The rise surpassed $1,700 to touch its highest point since December 2012. A new Irish bullion company has achieved 70% of its yearly target in the last three weeks of trading as investors rush to the precious metal. Core Bullion is led by Nigel Doolin who feels that both dealing in physical gold and guaranteeing to repurchase any product sold will be a market winner.
“People will always buy your gold when the price is low, but when values rise it can be a different story — and a common one in the industry,” he said.
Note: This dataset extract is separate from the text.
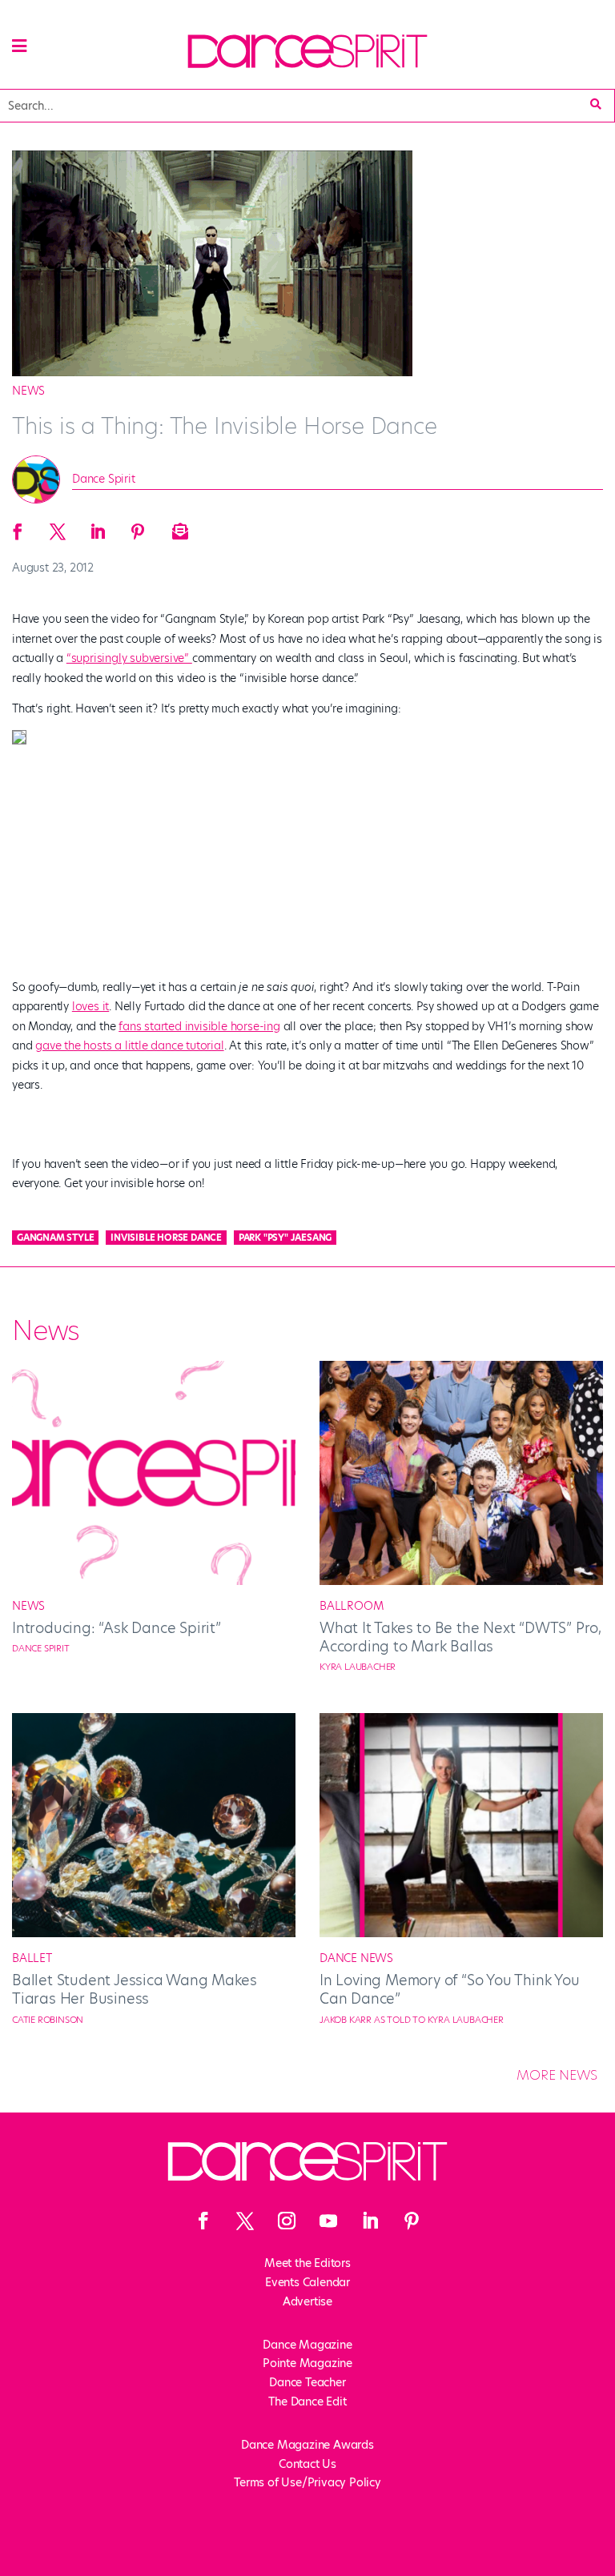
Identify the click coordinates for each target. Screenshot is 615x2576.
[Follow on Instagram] (286, 2220)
Doolin has been dealing in gold for a decade and was previously head of trading with Merrion Gold, a business he headed up from inception seven years ago.
“People investing in gold need to know that they can capitalise on their asset and sell when the market is strong.
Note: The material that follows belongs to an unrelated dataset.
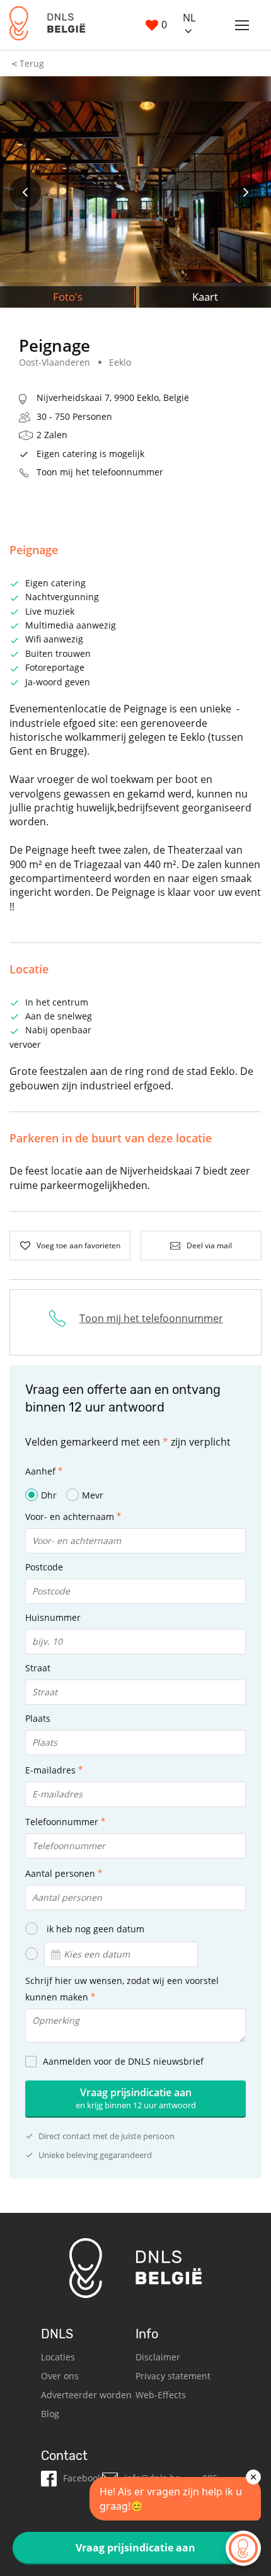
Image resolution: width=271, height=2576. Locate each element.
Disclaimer (158, 2357)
“This is not always the case with other companies, but we guarantee that we will buy back any gold that we sell at the market rate — no-one else is doing that at the moment.”
He adds that the company has done over 70% of its yearly target in the past three weeks’ trading, and stresses that those investing in gold for the first time should avoid coins and ensure that they buy bars. “A one ounce coin will generally cost more than €30 to €90 extra per ounce — but you will never get that extra value back,” he said. “When you come to sell, you will generally only get the weight price of the gold — in essence you are paying for the collectors’ value of coin, which is a very specific market.”
It is also important to get physical gold, he advises: “This is not always the case, and if an institution or a government collapses, so does your piece of paper.”
The minimum advised purchase is a one ounce bar, at around €1,550, which can be stored by the client or in a safe deposit box, arranged at a reduced rate for Core Bullion clients.
“Gold is about security in uncertain times — if you are getting into it for the first time, look at the steady rise over the past 20 years,” he said. “It has historically been a safe haven investment option as well as a good diversifier during market dips, since it enjoys a very low correlation with other asset classes such as equity and debt.”
He cites the 2008 financial crash, when the ISEQ fell by 66% while gold prices rose by 31% at their peak.
“The performance of a diversified portfolio — equity, debt and gold — as against standard diversification of equity and debt and standalone asset classes shows that it generates higher risk-adjusted returns.”